**EXERCISE PROMPT**:
Rewrite the data as a Markdown table with the columns Row and Line, skipping blank lines. Start at the line containing "Click the 国产普通化妆品备案信息 page title" and end after the line containing "The image size is (1288, 952).".

**DATA FOR PROCESSING**:
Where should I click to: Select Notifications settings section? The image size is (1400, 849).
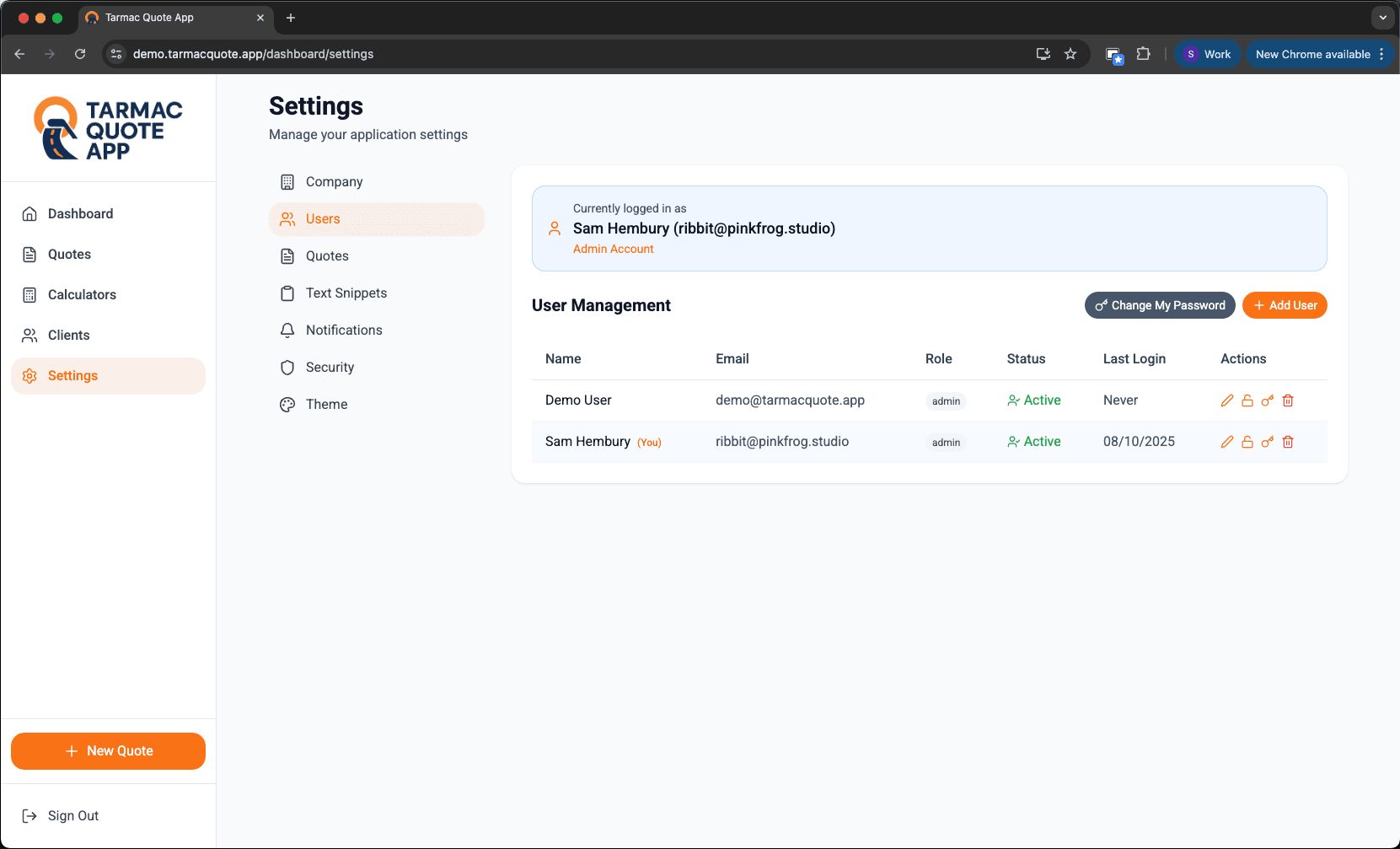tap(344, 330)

---

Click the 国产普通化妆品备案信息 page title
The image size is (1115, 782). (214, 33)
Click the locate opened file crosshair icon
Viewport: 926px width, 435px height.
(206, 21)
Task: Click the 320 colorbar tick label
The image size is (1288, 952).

**WRITTEN SOLUTION**:
| Row | Line |
|---|---|
| 1 | Click the 国产普通化妆品备案信息 page title |
| 2 | The image size is (1115, 782). (214, 33) |
| 3 | Click the locate opened file crosshair icon |
| 4 | Viewport: 926px width, 435px height. |
| 5 | (206, 21) |
| 6 | Task: Click the 320 colorbar tick label |
| 7 | The image size is (1288, 952). |